WELL HEALTH TECHNOLOGIES CORP.

Per:      “Hamed Shahbazi”                    
Hamed Shahbazi
Chief Executive Officer, Chairman and Director

For further information:
Hamed Shahbazi
Chief Executive Officer, Chairman and Director
Hamed.shahbazi@WELL.company

Brian Levinkind
Chief Financial Officer
Brian.levinkind@WELL.company
www.WELL.company                

Neither TSX Venture Exchange nor its Regulation Services Provider (as that term is defined in the policies of the TSX Venture Exchange) accepts responsibility for the adequacy or accuracy of this release. 
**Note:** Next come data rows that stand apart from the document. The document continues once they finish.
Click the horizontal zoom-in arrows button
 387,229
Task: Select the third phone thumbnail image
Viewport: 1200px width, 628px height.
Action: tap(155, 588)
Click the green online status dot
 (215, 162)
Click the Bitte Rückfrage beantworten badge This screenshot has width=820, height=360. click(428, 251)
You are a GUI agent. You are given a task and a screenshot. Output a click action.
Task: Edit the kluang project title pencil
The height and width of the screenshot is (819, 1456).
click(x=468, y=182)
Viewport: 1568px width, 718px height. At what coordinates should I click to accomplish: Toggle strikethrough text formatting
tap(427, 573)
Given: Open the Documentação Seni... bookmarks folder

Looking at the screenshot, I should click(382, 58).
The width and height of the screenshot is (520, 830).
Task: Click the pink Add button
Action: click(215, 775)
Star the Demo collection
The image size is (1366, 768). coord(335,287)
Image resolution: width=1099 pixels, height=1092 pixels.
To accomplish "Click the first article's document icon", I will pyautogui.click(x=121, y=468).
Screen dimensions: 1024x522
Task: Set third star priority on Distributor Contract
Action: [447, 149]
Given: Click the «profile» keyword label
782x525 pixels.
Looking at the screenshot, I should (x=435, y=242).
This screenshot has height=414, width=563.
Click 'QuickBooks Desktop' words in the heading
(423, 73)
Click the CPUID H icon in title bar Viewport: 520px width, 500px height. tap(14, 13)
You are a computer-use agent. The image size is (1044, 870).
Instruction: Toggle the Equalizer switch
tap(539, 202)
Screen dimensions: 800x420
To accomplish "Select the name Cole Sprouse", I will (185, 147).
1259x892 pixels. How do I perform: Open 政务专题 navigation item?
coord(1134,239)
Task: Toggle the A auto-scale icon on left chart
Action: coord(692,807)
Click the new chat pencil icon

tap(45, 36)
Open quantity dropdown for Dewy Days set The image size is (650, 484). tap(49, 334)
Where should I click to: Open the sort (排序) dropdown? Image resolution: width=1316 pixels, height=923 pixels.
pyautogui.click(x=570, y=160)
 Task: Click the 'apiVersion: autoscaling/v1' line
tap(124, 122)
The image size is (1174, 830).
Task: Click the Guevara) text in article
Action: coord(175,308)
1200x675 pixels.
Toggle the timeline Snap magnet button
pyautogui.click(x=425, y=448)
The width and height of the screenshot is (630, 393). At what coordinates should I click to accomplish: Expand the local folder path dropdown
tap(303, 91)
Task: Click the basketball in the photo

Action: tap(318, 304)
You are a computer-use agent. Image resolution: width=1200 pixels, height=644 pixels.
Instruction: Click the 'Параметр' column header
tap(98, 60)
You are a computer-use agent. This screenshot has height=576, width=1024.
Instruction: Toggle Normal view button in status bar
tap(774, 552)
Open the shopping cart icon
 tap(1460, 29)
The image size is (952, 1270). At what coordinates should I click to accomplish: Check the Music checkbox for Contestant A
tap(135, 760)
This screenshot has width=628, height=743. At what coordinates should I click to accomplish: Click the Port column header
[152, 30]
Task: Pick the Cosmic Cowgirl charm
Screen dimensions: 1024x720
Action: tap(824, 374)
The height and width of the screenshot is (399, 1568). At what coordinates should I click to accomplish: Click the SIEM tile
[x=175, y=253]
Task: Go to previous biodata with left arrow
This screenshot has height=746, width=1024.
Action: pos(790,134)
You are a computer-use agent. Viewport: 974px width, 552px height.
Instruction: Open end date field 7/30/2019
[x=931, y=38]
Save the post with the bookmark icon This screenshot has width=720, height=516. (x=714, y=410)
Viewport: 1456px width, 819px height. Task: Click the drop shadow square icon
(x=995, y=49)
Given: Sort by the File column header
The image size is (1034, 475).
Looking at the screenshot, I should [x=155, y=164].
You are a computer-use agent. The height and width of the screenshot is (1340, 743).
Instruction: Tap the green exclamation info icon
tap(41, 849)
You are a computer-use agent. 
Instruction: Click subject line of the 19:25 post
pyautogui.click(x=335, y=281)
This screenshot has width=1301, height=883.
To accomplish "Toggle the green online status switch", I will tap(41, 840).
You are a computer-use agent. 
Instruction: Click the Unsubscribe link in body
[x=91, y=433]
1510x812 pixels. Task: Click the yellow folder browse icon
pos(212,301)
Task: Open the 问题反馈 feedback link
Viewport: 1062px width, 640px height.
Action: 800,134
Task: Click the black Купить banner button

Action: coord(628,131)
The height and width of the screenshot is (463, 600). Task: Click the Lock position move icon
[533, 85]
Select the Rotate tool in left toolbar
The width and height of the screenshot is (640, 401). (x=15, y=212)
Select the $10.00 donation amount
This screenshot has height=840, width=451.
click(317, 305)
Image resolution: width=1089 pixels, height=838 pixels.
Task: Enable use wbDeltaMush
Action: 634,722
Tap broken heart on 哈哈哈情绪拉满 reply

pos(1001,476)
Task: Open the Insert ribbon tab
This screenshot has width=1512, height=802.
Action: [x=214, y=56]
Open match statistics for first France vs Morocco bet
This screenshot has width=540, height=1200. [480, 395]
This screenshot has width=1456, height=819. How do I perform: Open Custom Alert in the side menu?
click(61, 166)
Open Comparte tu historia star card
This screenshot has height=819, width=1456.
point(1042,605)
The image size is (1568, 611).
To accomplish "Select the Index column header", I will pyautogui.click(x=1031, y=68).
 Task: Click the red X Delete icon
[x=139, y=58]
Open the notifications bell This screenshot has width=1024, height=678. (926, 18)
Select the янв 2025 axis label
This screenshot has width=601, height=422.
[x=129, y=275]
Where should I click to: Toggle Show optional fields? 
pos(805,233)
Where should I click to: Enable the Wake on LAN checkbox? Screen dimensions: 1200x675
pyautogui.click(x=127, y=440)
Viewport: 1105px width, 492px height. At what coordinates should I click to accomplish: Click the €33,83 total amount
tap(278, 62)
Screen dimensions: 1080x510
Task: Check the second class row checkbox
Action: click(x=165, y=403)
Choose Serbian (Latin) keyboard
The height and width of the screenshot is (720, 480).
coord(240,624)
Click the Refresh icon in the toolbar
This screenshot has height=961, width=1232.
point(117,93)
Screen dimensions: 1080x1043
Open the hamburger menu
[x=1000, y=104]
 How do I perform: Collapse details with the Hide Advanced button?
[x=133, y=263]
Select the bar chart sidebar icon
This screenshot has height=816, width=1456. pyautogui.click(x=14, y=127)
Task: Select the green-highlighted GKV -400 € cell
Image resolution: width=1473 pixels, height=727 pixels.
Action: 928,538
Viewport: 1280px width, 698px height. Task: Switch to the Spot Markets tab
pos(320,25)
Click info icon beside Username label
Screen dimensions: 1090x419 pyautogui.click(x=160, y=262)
Disclaimer for Forward-Looking Information

Certain statements in this news release related to the Company are forward-looking statements and are prospective in nature. Forward-looking statements are not based on historical facts, but rather on current expectations and projections about future events, and are therefore subject to risks and uncertainties which could cause actual results to differ materially from the future results expressed or implied by the forward-looking statements. These statements generally can be identified by the use of forward-looking words such as “may”, “should”, “could”, “intend”, “estimate”, “plan”, “anticipate”, “expect”, “believe” or “continue”, or the negative thereof or similar variations. Forward-looking statements in this news release include statements regarding:  the acquisition of NerdEMR and Butterfly; establishing best in class shared services to create a scalable growth model for the Company; modernizing the Company’s operation with the use of technology to benefit doctors and patients; improving the patient journey and elevating clinical outcomes; delivering superior shareholder value over the short and long term; scaling the Company’s operations through the implementation of technology; obtaining operational efficiencies and improved health outcomes; expected number of patient visits, and executing on a disciplined and highly accretive capital allocation program.  There are numerous risks and uncertainties that could cause actual results and WELL’s plans and objectives to differ materially from those expressed in the forward-looking information, including: (i) adverse market conditions; (ii) risks inherent in the primary healthcare sector in general; and (iii) other factors beyond the control of the Company. Actual results and future events could differ materially from those anticipated in such information. These and all subsequent written and oral forward-looking information are based on estimates and opinions of management on the dates they are made and are expressly qualified in their entirety by this notice. Except as required by law, the Company does not intend to update these forward-looking statements.